Bak, Janice göründüğü kadarıyla üstünü değiştirmek için yukarı çıkmıştı. Geceliğini giymişti, bir gürültü işitti, aşağıya indi, ve soyguncuyu hazırlıksız yakaladı.
A Janice deve ter ido lá acima vestir a camisa de noite, ouviu um barulho, desceu e surpreendeu o ladrão.
Aşağı, yukarı, ve yana kaşıyorsun.
Coça para cima e para baixo e de viés.
Flatiron Binası'ndaki asansör ile yukarı aşağı yapıp durduk ve haliyle de kendimizi en sonunda Grant'ın mezarında bulduk.
Andámos de cima para baixo no elevador do Edifício Flatiron. e naturalmente, terminámos na tumba de Grant.

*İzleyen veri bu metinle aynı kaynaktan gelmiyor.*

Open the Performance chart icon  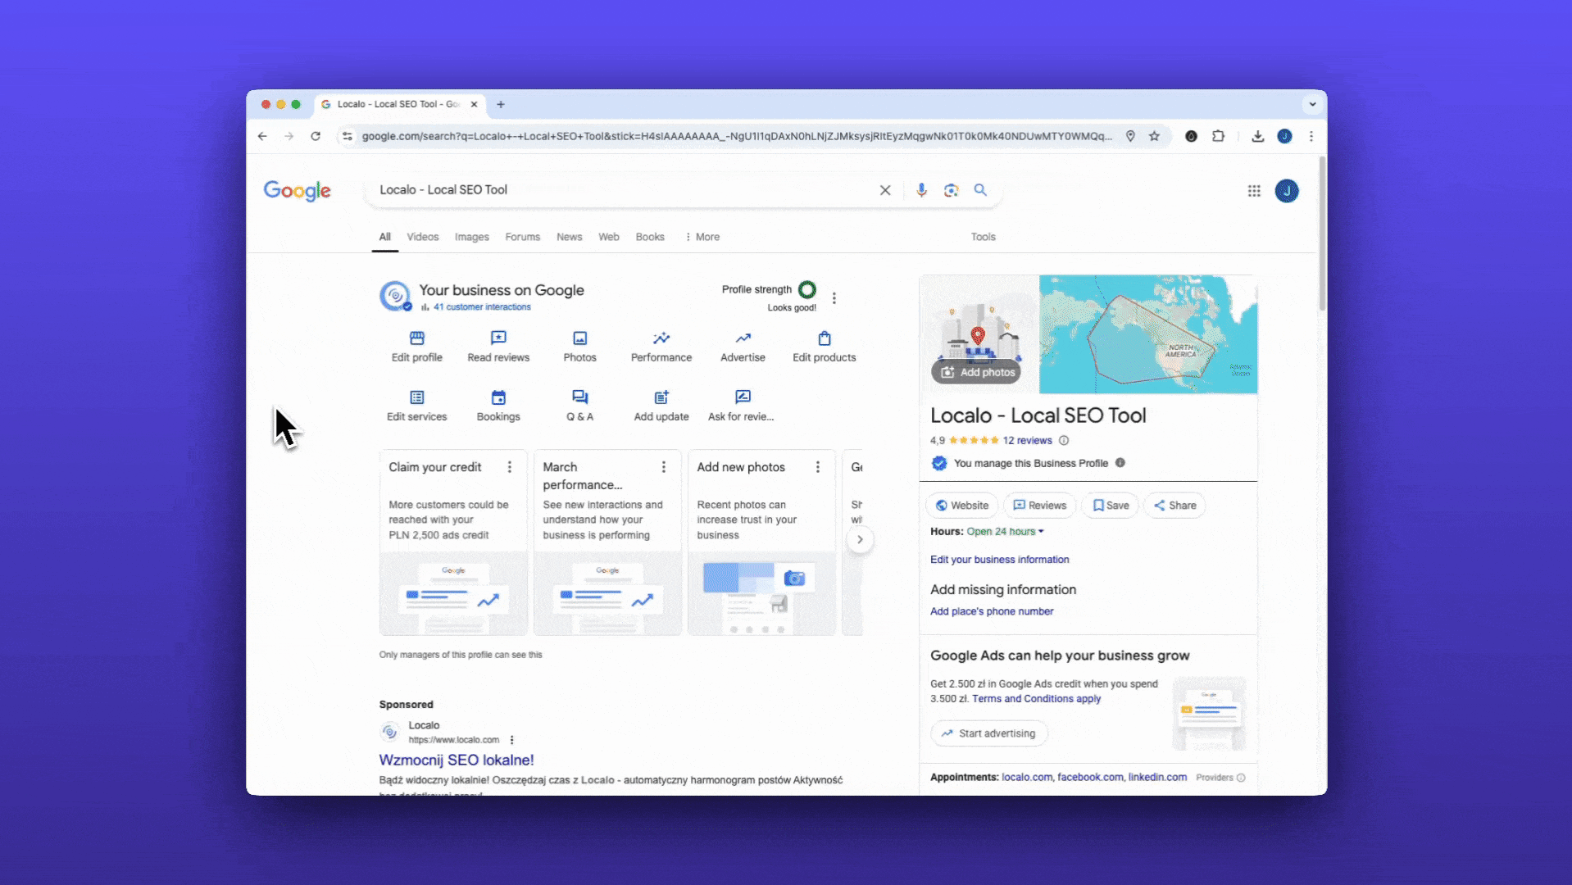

Aşağı yukarı yürümek ve taslakları sermek için bol yer yemeğin hazır olduğunu söyleyip duranları dağlamak için kızgın kerpetenler yayıncılarımdan gelen çek yığınları ve...
Muito espaço para andar dum lado para o outro, partituras por todo o chão... tenazes quentes para arrancar a carne às pessoas, que se atrevam vir dizer-me que o almoço está pronto, Montes de cheques dos meus editores e...
Hayır, onu elinde tutabilirsin ama o yukarıda kalacak ve aşağı indiğinde evi karıştırmaya devam edecek.
Ela não o tem. Escondem-no lá em cima. Ela emborca-o todo assim que cá chega.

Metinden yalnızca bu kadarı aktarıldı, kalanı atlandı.